By Drew Harwell, Times Staff Writer
Friday, August 20, 2010
DUNEDIN — City bars will be able to stay open until 3 a.m., commissioners tentatively decided Thursday, shifting their reluctant support to a change celebrated by business owners as a way to compete with nightlife outside city limits.
Commissioners last month told county leaders they believed that a change from 2 to 3 a.m. could make roadways more dangerous, overextend deputies and cater to a younger, noisier and more boisterous clientele, turning Dunedin, in Commissioner Dave Carson's words, into "Ybor City West."
But in the weeks since, Pinellas County and Clearwater officials have voted to keep alcohol flowing until 3 a.m., a shift that leaders in Dunedin, now bordered on all sides with later closing times, found hard to resist.
"I don't want to act like we're being forced, but if we don't do it, we're talking about people going out and driving drunk and getting more drinks and coming back more drunk," Commissioner Julie Ward Bujalski said. "Given that we would be an island among ourselves, that makes me very uncomfortable."
Commissioners will take their final vote early next month, though their unanimous support at the proposal's first reading Thursday will probably continue. Business owners lent their support to the change earlier this month, saying they didn't want late-night drinkers to run to other establishments as closing time neared.
"If we're send them out to other cities to drink," said Gregory Brady, president of the Downtown Dunedin Merchants Association, "it's actually less safe than if they stayed."
Some residents have argued that keeping bars open later would lead to more disastrous public drunkenness.
Tim Keffalas of Tarpon Springs wrote commissioners on Wednesday to argue that the profits from letting bars stay open until 3 a.m. wouldn't "offset the expense in life and police costs."

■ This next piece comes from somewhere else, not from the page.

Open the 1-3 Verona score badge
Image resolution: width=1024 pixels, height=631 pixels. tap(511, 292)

Gaston Marticorena, a jewelry designer headquartered on Monroe Street, complained Thursday about bar patrons "disturbing the peace."
But the change from 2 to 3 a.m. has grown more widespread. Tampa changed its law in 2003, followed by St. Petersburg in May, Pinellas County last month and Clearwater this week. Largo passed the first reading of its move to the later time, and Oldsmar also has planned to go to 3 a.m. Tarpon Springs has not.

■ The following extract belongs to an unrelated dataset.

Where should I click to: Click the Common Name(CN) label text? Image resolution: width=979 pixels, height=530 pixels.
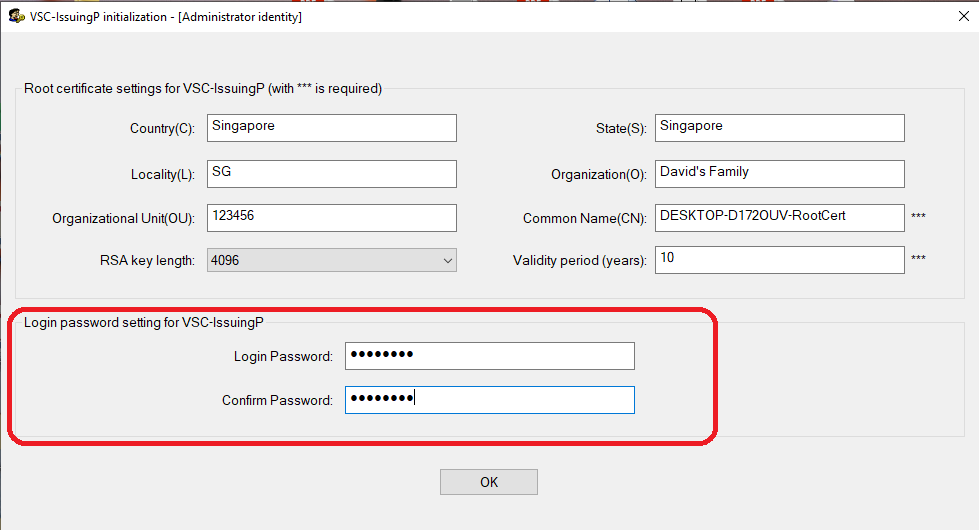(x=584, y=218)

Carson, who gave "somewhat hesitant" support to the 3 a.m. switch Thursday, has likened conversation about the change to a similar debate in 2003, when the blue law banning Sunday alcohol sales before 1 p.m. was loosened to 11 a.m. in most local cities, including Dunedin, Largo, Clearwater, St. Petersburg and Tampa.
A Baptist pastor told the Times then that the change was "sad, but probably not preventable in this cultural context."